“You don't know what you're talkin' about.” Sarah paused to laugh in mirthless discordance. “Watch for the babies to come. They come faster than wages raise these days.”

“But we're not going to have any babies... that is, at first. Not until after the furniture is all paid for anyway.”

“Wise in your generation, eh? In my days girls were more modest than to know anything about disgraceful subjects.”

“As babies?” Saxon queried, with a touch of gentle malice.

“Yes, as babies.”

“The first I knew that babies were disgraceful. Why, Sarah, you, with your five, how disgraceful you have been. Billy and I have decided not to be half as disgraceful. We're only going to have two—a boy and a girl.”

Tom chuckled, but held the peace by hiding his face in his coffee cup. Sarah, though checked by this flank attack, was herself an old hand in the art. So temporary was the setback that she scarcely paused ere hurling her assault from a new angle.

“An' marryin' so quick, all of a sudden, eh? If that ain't suspicious, nothin' is. I don't know what young women's comin' to. They ain't decent, I tell you. They ain't decent. That's what comes of Sunday dancin' an' all the rest. Young women nowadays are like a lot of animals. Such fast an' looseness I never saw....”

Saxon was white with anger, but while Sarah wandered on in her diatribe, Tom managed to wink privily and prodigiously at his sister and to implore her to help in keeping the peace.

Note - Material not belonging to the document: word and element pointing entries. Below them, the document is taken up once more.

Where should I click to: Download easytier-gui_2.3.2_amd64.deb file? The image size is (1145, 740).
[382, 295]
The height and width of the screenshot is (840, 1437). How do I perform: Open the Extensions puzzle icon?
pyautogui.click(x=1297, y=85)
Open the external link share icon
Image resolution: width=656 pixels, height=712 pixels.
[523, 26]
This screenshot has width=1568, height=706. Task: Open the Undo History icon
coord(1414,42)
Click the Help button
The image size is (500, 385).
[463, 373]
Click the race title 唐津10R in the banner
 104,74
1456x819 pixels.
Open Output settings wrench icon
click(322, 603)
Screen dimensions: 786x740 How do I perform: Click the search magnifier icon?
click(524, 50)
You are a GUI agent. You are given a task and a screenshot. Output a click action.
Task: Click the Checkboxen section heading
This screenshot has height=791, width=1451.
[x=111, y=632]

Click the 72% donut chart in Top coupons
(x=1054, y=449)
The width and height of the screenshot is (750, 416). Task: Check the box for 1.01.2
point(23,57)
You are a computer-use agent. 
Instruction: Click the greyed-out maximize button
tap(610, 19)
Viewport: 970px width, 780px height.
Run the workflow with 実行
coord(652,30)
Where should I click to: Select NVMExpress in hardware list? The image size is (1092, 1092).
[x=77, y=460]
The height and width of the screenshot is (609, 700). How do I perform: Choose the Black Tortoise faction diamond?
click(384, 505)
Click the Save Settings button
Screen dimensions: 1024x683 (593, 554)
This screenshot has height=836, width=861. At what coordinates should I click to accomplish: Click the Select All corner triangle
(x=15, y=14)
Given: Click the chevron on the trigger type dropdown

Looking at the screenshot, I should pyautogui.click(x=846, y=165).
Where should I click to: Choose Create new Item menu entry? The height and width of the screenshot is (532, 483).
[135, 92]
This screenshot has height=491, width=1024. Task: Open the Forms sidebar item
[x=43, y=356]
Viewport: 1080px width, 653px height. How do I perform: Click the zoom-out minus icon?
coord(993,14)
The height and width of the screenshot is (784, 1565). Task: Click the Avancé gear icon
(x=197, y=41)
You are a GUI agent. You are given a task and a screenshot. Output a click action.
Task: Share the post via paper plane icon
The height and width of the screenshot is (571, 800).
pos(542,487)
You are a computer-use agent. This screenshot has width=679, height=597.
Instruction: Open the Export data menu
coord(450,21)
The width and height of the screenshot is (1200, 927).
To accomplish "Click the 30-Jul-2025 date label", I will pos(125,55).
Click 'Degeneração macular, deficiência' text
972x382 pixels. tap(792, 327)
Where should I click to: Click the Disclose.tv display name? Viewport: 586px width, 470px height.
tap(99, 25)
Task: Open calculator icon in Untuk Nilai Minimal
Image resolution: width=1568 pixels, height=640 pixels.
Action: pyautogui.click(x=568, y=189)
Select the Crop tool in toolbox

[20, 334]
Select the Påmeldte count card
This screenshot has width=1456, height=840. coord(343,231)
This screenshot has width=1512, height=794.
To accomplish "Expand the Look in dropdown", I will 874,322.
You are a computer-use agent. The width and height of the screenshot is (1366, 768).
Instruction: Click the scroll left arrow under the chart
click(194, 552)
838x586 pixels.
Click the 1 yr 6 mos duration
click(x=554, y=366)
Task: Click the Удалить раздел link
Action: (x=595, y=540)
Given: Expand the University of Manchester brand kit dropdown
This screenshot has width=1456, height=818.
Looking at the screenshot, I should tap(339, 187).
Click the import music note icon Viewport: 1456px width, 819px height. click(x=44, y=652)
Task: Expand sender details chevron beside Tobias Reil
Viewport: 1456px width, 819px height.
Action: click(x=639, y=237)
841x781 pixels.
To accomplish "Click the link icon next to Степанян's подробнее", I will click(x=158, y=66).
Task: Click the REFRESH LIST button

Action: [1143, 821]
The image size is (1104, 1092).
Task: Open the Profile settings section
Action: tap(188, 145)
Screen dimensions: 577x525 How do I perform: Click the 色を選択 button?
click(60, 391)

“It's all right, kid sister,” he comforted Saxon when they were alone. “There's no use talkin' to Sarah. Bill Roberts is a good boy. I know a lot about him. It does you proud to get him for a husband. You're bound to be happy with him...” His voice sank, and his face seemed suddenly to be very old and tired as he went on anxiously. “Take warning from Sarah. Don't nag. Whatever you do, don't nag. Don't give him a perpetual-motion line of chin. Kind of let him talk once in a while. Men have some horse sense, though Sarah don't know it. Why, Sarah actually loves me, though she don't make a noise like it. The thing for you is to love your husband, and, by thunder, to make a noise of lovin' him, too. And then you can kid him into doing 'most anything you want. Let him have his way once in a while, and he'll let you have yourn. But you just go on lovin' him, and leanin' on his judgement—he's no fool—and you'll be all hunky-dory. I'm scared from goin' wrong, what of Sarah. But I'd sooner be loved into not going wrong.”